To-do item:
Format everything from the entry containing "This screenshot has width=1024, height=798." down through the last entry as a two-column CSV with headers request and answer, one row per entry. Put each entry's text and its answer in a single quoted field apiece, with line breaks turned into spaces, and include only those entries.

(Entries taken from a dataset)
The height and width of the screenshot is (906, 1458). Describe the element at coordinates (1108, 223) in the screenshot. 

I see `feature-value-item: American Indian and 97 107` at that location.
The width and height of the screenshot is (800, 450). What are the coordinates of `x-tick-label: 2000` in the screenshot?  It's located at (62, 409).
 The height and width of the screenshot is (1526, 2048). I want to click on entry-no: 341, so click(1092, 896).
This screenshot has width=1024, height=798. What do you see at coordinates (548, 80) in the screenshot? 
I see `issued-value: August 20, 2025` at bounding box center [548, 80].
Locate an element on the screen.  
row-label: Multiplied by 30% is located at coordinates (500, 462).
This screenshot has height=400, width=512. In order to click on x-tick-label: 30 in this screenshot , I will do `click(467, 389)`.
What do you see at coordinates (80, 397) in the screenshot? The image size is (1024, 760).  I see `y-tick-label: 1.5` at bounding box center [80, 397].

Task output:
request,answer
"This screenshot has width=1024, height=798. What do you see at coordinates (548, 80) in the screenshot?","I see `issued-value: August 20, 2025` at bounding box center [548, 80]."
"Locate an element on the screen.","row-label: Multiplied by 30% is located at coordinates (500, 462)."
"This screenshot has height=400, width=512. In order to click on x-tick-label: 30 in this screenshot",", I will do `click(467, 389)`."
"What do you see at coordinates (80, 397) in the screenshot? The image size is (1024, 760).","I see `y-tick-label: 1.5` at bounding box center [80, 397]."